Mi primera vez fue con una mujer de 38 años, soltera y sin hijos. En realidad, tuve una anterior primera vez con un hombre de 58, divorciado y con un hijo pero como había otra persona más en la sala observando, no cuenta. Al menos eso creo.
Mi primera vez a solas fue con aquella mujer. No sé si ella se acordará de mí (para ella yo no fui la primera) pero yo jamás la olvidaré.
Recuerdo sus ojos azules mirándome fijamente durante los breves silencios que se producían entre nosotras. Digo breves porque yo intentaba de forma desesperada que al menos una de las dos estuviese hablando en todo momento.
Odiaba los silencios. Les tenía pánico.
Con el tiempo, me fui acostumbrando a ellos y hasta me resultan útiles. Sin embargo, aquella vez con aquella mujer, los silencios eran sinónimo de fracaso.
Creía que si había mucho silencio, ella iba a darse cuenta de lo evidente: que era mi primera vez. Por eso me dediqué casi toda la hora que duró nuestro encuentro a preguntar sin cesar. Pregunté por todo: por su familia, por su pasado, por su trabajo, por sus deseos, por sus aciertos, por sus fracasos.
Lo cierto es que fue muy paciente conmigo y fue respondiendo a todo mi bombardeo sin pestañear.
Claro, ella confiaba en mí, confiaba en que yo sabía lo que hacía. Cuánto me hubiera gustado decirle que estaba muerta de miedo, que mejor fuese ella la que guiase todo el asunto y así poder acabar cuanto antes.
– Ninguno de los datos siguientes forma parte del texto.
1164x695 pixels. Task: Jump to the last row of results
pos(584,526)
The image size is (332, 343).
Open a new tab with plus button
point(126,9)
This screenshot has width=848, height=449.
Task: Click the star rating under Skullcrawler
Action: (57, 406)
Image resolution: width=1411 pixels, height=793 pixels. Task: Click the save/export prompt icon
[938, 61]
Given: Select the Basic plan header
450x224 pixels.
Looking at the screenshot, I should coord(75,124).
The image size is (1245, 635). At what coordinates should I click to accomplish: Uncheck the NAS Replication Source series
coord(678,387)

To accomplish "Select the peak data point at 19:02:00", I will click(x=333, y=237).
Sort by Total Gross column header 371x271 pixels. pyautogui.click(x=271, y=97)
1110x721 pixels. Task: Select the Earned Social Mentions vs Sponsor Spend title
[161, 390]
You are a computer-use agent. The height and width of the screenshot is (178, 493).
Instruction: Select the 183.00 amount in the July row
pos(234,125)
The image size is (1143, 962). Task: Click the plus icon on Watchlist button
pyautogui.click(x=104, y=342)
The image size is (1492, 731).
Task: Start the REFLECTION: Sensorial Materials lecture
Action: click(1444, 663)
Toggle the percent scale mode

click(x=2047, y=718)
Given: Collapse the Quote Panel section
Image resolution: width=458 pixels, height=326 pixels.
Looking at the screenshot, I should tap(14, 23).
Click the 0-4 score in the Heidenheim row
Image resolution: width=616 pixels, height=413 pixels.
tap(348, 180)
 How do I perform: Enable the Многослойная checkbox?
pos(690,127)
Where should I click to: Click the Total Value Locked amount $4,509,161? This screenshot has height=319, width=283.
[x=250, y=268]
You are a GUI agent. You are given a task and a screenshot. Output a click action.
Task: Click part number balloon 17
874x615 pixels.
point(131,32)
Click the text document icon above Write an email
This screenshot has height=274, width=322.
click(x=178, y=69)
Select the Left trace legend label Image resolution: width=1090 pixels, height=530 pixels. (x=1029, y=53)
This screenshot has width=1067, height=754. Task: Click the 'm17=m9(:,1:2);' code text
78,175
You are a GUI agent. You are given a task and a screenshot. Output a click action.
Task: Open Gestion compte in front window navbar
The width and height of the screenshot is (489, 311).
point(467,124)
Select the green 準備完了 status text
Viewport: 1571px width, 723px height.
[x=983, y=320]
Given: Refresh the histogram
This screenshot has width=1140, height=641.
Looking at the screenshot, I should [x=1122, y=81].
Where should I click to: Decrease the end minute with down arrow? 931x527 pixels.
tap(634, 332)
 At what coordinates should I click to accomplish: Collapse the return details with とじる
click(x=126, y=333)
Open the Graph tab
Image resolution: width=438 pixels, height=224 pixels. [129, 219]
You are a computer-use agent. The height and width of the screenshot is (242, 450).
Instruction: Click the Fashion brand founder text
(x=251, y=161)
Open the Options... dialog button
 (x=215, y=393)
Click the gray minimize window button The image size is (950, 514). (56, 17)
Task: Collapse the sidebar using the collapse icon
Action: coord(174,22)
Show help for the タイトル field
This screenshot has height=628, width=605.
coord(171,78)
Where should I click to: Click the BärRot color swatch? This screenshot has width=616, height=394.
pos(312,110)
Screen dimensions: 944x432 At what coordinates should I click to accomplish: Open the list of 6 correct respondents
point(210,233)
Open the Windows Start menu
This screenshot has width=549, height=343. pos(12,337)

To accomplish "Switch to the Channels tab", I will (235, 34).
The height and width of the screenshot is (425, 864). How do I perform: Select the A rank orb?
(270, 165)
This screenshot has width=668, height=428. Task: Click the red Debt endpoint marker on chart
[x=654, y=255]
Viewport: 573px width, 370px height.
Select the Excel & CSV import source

Pero no, se suponía que yo era la experta. Se suponía que tras esas preguntas interminables, había una estrategia, una guía, una razón de ser. Yo sabía que todo era una pose, que estaba fingiendo saber algo cuando no tenía ni idea de nada.
A pesar de todo, no pude evitar seguir preguntando, sólo quería que aquello terminase cuanto antes y hacerla hablar era la mejor forma de conseguirlo.
Al final, las preguntas se me agotaron y llegó el momento de la verdad. Ella me había regalado su historia y ahora era mi turno: tenía que coger sus respuestas y darles un sentido coherente.
Mi cabeza trabajaba al 300%. Pensar y tener miedo a la vez resulta bastante complicado. Más o menos como tratar de resolver una ecuación de tercer grado mientras haces malabares con antorchas encendidas.
La verdad es que no recuerdo el final de nuestro encuentro, no sé lo que le dije, ni siquiera si le dije algo con sentido pero ella volvió a por una segunda ronda (y una tercera y una cuarta también).
La última vez que nos vimos sonrió (algo de lo que no era capaz al principio) y me dijo: “eres muy joven, al menos lo pareces, pero eres buena.”
Le di las gracias y le devolví la sonrisa. Sospecho que ella sabía que había sido la primera, pero tuvo la amabilidad de no resaltar mis meteduras de pata y quedarse con lo positivo.
O tal vez sólo estaba siendo amable.
Menos mal que tenía a mis compañeras que me decían que todos estos miedo eran normales y que a ellas también les había pasado. Sobre todo, me dijeron que con la práctica la mayor parte de los miedos se van y los que quedan, se vuelven manejables.
Con la práctica, y con la teoría también, porque sin un buen mapa que me guíe por esos caminos de las primeras veces, seguiría dando palos de ciego a la hora de hacer preguntas.
Como decía mi profesor de literatura: Tan importante es saber hacer preguntas como saber qué preguntas vale la pena plantear.
Buenos días. Me parece una introspección muy certera que ayuda a seguir aprendiendo, a realizar un itinerario de mejora constante. Gracias por compartirlo.
Saludos!
Gracias a ti por comentar.
¡Saludos!
Me parece un relato bello de las situaciones que en ocasiones se dan en consulta y se nos dan como profesionales desde ese camino-proceso que consiste en convertirse en experta. Experta en saber preguntar y también en saber callar y escuchar, en dejar que el otro ser sea y pueda revelar su historia mientras vamos buceando en ella para buscar nuevos tesoros que la iluminen. Al leerte me parece que como psicoterapeutas en ocasiones nos perdemos un poco en ese rol de experto que se espera que cumplamos sin fisuras, sobre todo al principio y que no deja de ser una impostura. Al final de lo que se trata es de aprender a estar cómodas en la interacción, incluso con nuestras insuficiencias que en ocasiones pueden llegar a ser incluso curativas. Un saludo, Cris!!
Muchas gracias Begoña, es cierto que a veces nuestro disfraz de psicoterapeuta se nos puede quedar pequeño para ciertas situaciones.